Very Dry Air and Hurricane-Force Winds Strike the Northwest

Few areas of the U.S. enjoy such varied and variable weather as the Northwest.  Last week we were stuck in Fogmaggedon, a very unusual string of dense fog days (most extreme since 1988) that were accompanied by light winds and a startlingly strong inversion.  Temperatures varied by 30-40F between sea level locations and others on the slopes.

And then a sharp trough passed on Sunday and we moved into VERY strong northerly and northeasterly flow, with bright sun and cooler temperatures.  The moisture levels of our air plummeted to values not seen since last spring.  Do you feel your skin drying?  The static electricity building in your carpeted rooms?

Here are the dew points the past 12 weeks at Sea Tac Airport.  Remember dew point is a good measure of moisture in the air (low dew points dry, high dew points lots of moisture).  Wow!  Dew point dropped to 29F today, from the mid-40s of the foggy period, and MUCH less than that humid period in September.

Take a look at the last 72 hours of observations at the UW.  Relative humidities (fourth panel down) have dropped to around 45%, with winds gusting to 20-25 knots.  The bottom panel shows solar radiation....a perfect curve today since there were no clouds.

Here is the upper level (250 hPa pressure) map at around 35,000 ft yesterday showing the heights of that pressure surface and the wind speed at that level (in knots).  This level is very close to the one most commercial jetliners fly at. The strong winds are in narrow ribbons...the jet stream.  A high-amplitude ridge is over the eastern Pacific, with very strong (up to 160-180 knot) northerly winds.
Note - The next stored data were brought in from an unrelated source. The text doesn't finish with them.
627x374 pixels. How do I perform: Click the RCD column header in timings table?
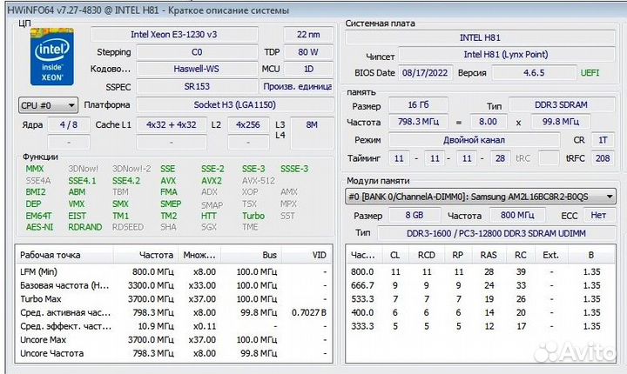427,256
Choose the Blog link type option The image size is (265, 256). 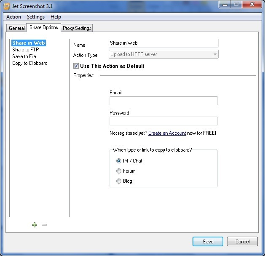click(x=118, y=181)
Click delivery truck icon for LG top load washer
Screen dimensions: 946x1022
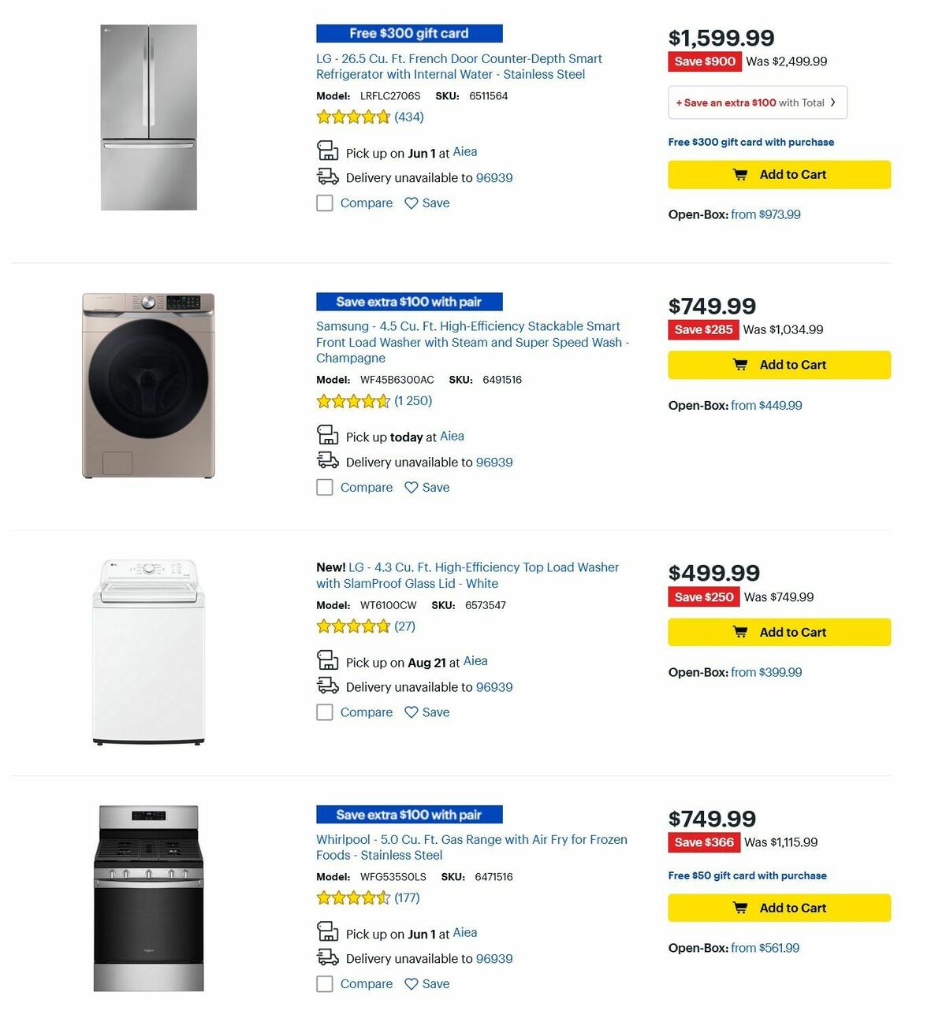click(x=327, y=686)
I was flying from the East Coast Sunday night and experienced these strong winds (and associated turbulence) close up.

The big ridge is associated with strong high pressure over British Columbia (see map), and the combination of a big pressure difference at the surface and very strong northerly

winds aloft produced areas of huge winds--particularly over eastern Washington.  Here are the max wind gusts for the past 24h in that area (the Tri-Cities are in the lower right corner).  110 mph at Rattlesnake Mountain and 77 mph at another rest location.  Lots of winds in the 40-50 mph range around the region.
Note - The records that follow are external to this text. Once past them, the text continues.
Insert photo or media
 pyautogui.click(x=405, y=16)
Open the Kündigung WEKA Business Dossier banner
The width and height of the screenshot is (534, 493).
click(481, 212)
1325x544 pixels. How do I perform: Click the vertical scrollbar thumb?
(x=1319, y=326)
 Take a closer look at the Rattlesnake Ridge winds.  Mamma Mia!  Sustained 80-89 mph with gusts over 100.  These are truly hurricane-force.  I bet the rattlesnakes are shaking tonight.
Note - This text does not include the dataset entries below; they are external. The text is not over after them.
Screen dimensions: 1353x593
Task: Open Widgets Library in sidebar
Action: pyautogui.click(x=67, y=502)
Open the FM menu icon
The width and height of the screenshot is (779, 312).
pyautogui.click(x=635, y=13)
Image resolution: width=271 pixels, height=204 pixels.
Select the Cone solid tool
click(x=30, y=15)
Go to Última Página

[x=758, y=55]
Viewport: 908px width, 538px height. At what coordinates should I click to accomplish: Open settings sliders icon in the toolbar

Can you imagine how envious those eastern folks are over our weather fun here? 

With clear skies and cool/dry air over us, expect minimum temperatures to drop, particularly in sheltered locations.  Many of you will experience 30s tonight and in some of the cooler/more sheltered spots, frost.  Good time to protect your plants.

Seattle School Board Election Reminder

The school board race is a critical one this year and I am strongly recommending Sue Peters for the position.  She has extensive experience in Seattle Schools and is a strong advocate for quality math.  I know here very well.  Her opponent, has had few interactions with the school district and  is being supported by extraordinarily wealthy interests in the area who wish to transform our schools towards the corporate-ed model (Charter Schools, Teach for America, lots of testing).   Don't let them take control of the district.  Vote for Sue Peters if you live in Seattle.


  1. Combination of dry air and breeze made for crackling maple leaves under foot on my walk through the forest this morning. Best word I could think of was crispy.

  2. http://www.nwac.us/weatherdata/missionridge/10day/

    Mission ridge hit 125. Doesn't look like the average windspeed thingy is working.

  3. Windy indeed!! I was moving my sailboat to Port Townsend on Sunday for haul-out. It was exciting!